* [Passage to read]:
35,000 that's approximately the number of decisions an Adult makes in a day according to one study.


It's no wonder one of the most challenging things I have found as an adult is the constant bombardment of decisions I need to make. Decisions that will impact not just myself, but my family for years to come. Who else can relate 🙋🏻‍♀️ ?


Decisions about where to raise our children, what career to pursue, which relationships to foster and which to let go of, where to invest, how much to invest...the list goes on.

Lately those decisions have turned into things I never thought I would have to consider such as "should I send my kids to school or do I keep them virtual," "to wear or not wear masks."


Decisions that have a substantial impact on our lives are inevitable, so how in the world can we know we are making the right one?!


As a Christian I always hear (and have been guilty myself of saying) that the right decision is the one I feel "at peace" with. Can I just be honest for a second and tell you that I have never really felt "at peace" with any decision I've had to make! I can only think of one and a few months into it I found myself feeling like it was definitely the wrong one 😂.


Every single decision I have made has left me with "what if" questions because let's be real any decision that requires change always leaves us wondering what impact it will have on our future. As humans beings we tend to spend a great deal of time and energy trying to avoid change, hence why we question ourselves so much in the decision making process.

* [Information shown]:
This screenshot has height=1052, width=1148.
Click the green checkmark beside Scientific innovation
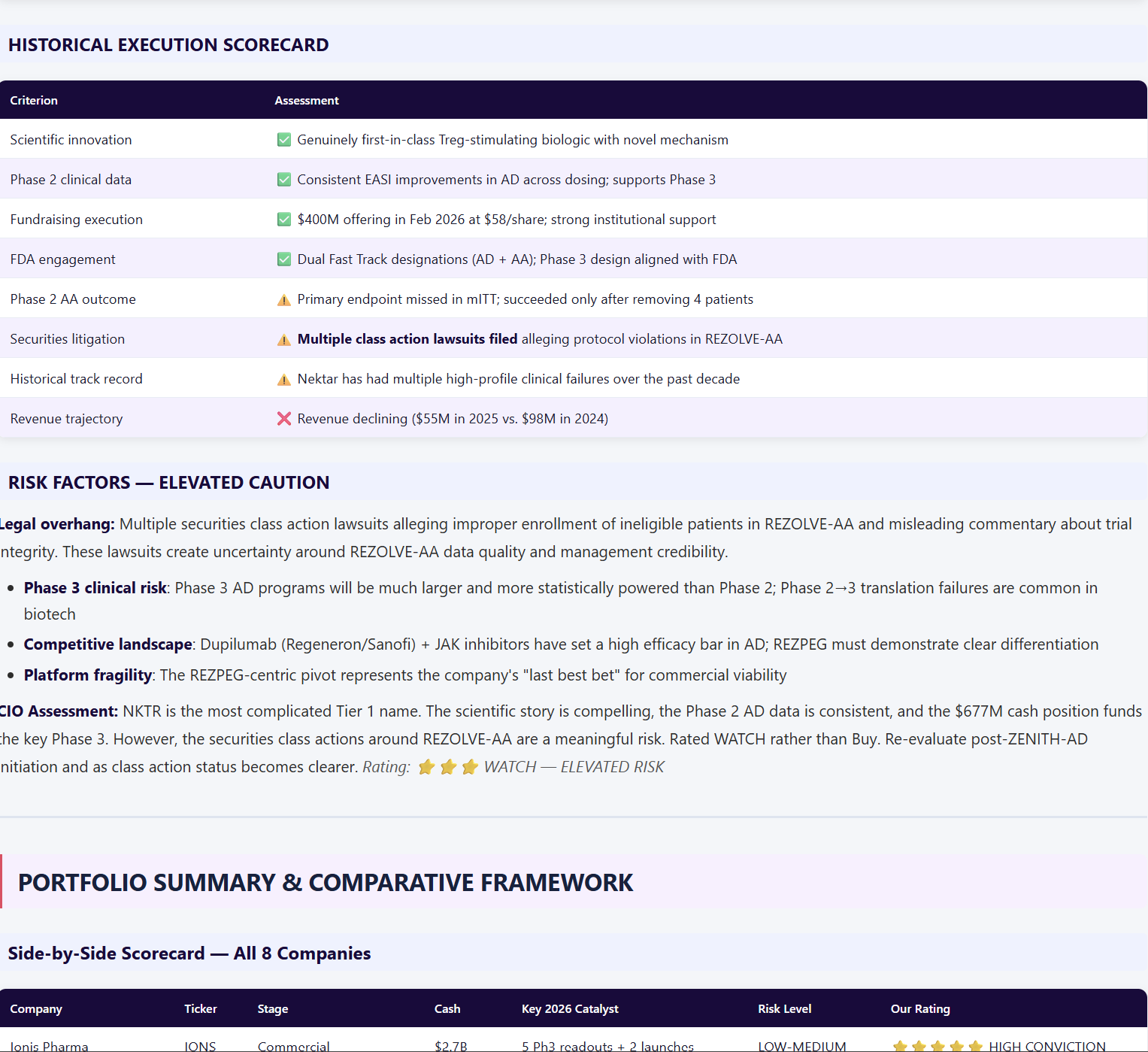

* [Written task A]: Please copy from the passage about making decisions, beginning at the words "It's no wonder" and stopping after "relate 🙋🏻‍♀️ ?".
* [Written task B]: In the passage about making decisions, roughly how many decisions does an adult make in a day?

* [Exercise solution A]:
It's no wonder one of the most challenging things I have found as an adult is the constant bombardment of decisions I need to make. Decisions that will impact not just myself, but my family for years to come. Who else can relate 🙋🏻‍♀️ ?

* [Exercise solution B]: About 35,000, according to one study.